2) Comfort supersedes all, including talent: “People want to be comfortable. It’s not that I’ve created the best furniture in the world, but I think I have the ability to link it all together and make a place feel like you want to be in it.”

3) Ralph Lauren wouldn’t be caught dead sleeping on flowered sheets: “I remember walking into a department store with Ricky years ago and seeing flowered sheets and saying, “I’m not sleeping on that.” So I started my home furnishings line. My first sheets had button-downs like oxford collar shirts.”

4) The Ralph Lauren brand was never about the fashion: “When I started out, my goal was to express myself. I designed these ties and then went around in my bomber jacket and jeans. Bloomingdale’s said they liked them, but they wanted me to make them narrower and put a Bloomingdale’s label in them, and I said I couldn’t do that. Six months later they came back to me and said, “Okay, we’ll give you your own rack, and they can carry your own label.” And after that I started doing shirts and went on from there. It wasn’t about fashion, it was about what I wanted. And then, all of a sudden, I realized I was building a world.”

5) He finds Porsches and Ferraris fresh and stimulating: “Why does Cary Grant always seem fresh, or Frank Sinatra, while ­someone else seems tired? There is always a spin, something new—as well as the feeling that Sinatra is singing only to you. It is stimulating in the same way I’ve always felt Porsches and Ferraris are stimulating.”
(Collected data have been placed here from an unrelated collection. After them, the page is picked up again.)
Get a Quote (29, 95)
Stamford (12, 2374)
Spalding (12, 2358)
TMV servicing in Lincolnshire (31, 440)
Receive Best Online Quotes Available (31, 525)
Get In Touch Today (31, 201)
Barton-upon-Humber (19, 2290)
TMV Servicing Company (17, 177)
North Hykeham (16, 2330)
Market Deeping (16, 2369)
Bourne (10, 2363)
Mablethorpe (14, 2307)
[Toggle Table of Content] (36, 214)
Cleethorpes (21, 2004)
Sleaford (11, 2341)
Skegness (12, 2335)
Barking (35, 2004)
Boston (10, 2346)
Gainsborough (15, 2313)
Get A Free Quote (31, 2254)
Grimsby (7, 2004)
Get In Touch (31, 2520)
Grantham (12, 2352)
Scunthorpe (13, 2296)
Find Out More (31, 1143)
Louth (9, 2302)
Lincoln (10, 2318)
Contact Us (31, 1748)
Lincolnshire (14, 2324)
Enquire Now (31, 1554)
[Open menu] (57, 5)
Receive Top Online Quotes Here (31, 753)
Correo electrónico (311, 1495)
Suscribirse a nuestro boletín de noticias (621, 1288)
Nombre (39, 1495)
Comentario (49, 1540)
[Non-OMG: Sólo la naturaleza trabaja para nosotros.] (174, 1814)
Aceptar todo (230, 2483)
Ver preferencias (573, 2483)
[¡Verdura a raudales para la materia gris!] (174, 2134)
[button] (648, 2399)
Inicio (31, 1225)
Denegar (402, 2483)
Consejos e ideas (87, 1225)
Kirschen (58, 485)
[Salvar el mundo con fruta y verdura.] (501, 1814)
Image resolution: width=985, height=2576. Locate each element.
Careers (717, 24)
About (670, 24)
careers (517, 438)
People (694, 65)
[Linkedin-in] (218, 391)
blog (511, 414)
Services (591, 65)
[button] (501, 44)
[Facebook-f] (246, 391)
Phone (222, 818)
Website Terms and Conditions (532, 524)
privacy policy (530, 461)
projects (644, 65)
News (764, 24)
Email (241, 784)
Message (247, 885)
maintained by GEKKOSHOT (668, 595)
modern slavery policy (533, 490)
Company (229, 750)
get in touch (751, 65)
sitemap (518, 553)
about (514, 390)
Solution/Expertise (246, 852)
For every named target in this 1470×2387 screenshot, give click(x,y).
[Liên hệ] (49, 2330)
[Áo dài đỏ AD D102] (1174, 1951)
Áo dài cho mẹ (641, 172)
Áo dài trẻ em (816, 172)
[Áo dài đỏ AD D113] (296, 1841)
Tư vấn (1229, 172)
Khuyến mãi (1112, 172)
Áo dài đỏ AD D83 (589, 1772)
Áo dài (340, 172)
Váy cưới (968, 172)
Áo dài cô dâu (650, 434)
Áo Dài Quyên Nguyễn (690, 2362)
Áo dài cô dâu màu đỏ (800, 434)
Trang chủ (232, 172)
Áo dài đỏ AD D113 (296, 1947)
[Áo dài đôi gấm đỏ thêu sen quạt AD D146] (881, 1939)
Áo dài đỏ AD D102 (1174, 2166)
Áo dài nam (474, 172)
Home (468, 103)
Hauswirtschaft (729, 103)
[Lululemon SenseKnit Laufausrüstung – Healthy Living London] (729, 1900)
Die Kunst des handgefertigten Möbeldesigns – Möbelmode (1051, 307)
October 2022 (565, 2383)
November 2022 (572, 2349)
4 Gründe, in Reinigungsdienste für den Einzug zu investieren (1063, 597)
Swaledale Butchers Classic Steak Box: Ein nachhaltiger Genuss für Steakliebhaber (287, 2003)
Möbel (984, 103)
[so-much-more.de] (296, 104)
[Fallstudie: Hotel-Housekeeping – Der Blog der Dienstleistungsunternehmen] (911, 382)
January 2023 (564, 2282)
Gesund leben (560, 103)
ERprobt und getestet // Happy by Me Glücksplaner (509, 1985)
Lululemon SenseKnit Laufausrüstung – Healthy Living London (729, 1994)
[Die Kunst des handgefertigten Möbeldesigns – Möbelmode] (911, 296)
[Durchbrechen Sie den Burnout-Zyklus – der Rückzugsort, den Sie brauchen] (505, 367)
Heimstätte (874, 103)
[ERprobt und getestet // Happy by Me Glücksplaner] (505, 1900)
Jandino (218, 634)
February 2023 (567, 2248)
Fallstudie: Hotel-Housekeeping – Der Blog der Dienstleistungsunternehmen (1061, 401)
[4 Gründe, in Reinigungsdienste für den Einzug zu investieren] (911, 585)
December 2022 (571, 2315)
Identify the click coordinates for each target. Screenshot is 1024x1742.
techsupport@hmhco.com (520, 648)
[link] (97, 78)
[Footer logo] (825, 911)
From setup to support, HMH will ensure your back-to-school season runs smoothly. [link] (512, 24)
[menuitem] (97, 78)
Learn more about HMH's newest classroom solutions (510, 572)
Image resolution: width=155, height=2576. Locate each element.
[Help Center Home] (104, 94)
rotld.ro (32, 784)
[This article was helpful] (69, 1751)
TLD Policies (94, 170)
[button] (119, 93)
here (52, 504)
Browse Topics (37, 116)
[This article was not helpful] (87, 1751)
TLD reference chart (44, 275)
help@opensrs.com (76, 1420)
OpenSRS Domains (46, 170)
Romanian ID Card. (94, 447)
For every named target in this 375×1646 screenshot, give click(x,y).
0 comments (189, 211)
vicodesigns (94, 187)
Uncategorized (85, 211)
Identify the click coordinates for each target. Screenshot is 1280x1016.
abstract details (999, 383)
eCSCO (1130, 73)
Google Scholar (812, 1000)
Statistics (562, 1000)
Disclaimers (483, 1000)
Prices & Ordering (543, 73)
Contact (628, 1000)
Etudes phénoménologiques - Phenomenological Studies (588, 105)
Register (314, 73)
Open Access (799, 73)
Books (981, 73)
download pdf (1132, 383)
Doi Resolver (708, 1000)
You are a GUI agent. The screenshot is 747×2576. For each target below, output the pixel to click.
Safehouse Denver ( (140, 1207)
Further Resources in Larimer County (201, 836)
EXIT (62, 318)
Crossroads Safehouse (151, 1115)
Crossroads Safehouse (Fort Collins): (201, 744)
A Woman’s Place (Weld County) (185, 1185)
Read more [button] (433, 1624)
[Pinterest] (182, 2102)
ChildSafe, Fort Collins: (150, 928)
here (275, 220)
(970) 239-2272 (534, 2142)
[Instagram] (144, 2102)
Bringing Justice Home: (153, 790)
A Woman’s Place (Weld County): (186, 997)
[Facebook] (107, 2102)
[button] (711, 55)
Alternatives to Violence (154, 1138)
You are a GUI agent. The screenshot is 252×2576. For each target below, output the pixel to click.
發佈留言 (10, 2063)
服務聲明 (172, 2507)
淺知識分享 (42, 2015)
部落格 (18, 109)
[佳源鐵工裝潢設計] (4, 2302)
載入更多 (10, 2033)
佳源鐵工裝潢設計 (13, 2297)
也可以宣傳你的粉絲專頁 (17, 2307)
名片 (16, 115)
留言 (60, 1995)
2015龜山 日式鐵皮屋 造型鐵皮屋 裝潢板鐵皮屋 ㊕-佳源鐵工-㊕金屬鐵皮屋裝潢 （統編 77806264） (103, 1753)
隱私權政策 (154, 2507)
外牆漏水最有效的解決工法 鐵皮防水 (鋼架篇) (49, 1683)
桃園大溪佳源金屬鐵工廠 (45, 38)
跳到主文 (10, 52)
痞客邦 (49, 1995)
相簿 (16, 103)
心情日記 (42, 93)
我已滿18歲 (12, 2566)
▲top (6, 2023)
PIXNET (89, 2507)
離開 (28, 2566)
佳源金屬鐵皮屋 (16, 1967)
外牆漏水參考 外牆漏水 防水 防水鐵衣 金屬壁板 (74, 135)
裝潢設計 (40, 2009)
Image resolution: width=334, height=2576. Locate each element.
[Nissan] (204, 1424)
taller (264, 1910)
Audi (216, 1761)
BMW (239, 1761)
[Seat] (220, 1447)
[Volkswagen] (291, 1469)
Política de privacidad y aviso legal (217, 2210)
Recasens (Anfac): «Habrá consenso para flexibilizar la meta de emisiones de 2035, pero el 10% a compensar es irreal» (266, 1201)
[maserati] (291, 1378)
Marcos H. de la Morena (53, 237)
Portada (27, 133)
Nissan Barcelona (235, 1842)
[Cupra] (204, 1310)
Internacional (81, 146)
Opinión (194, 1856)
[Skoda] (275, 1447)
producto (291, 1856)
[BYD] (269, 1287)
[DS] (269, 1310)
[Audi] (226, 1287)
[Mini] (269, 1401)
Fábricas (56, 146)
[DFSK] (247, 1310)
6) Ralph Lauren is all about putting in a lot of effort, but making the result look effortless: Like the way he hired a trainer to perfect his pitching arm to throw the ceremonial first pitch at the Yankees game late last month. Or this quote: “I remember watching Joe DiMaggio as a kid: It all looked so easy, so smooth—like Federer now. He doesn’t look like he’s killing himself. I want my clothes, my stores, everything I design to have that feeling of being natural and easy. And that takes effort, but you try not to have it show.”

7) Ralph Lauren is a family man: The interviewer pointed out the presence of Lauren’s grandchildren’s strollers on his front porch and Lauren admitted that they made the garage of their Montauk home into a screening room “so our kids would come.”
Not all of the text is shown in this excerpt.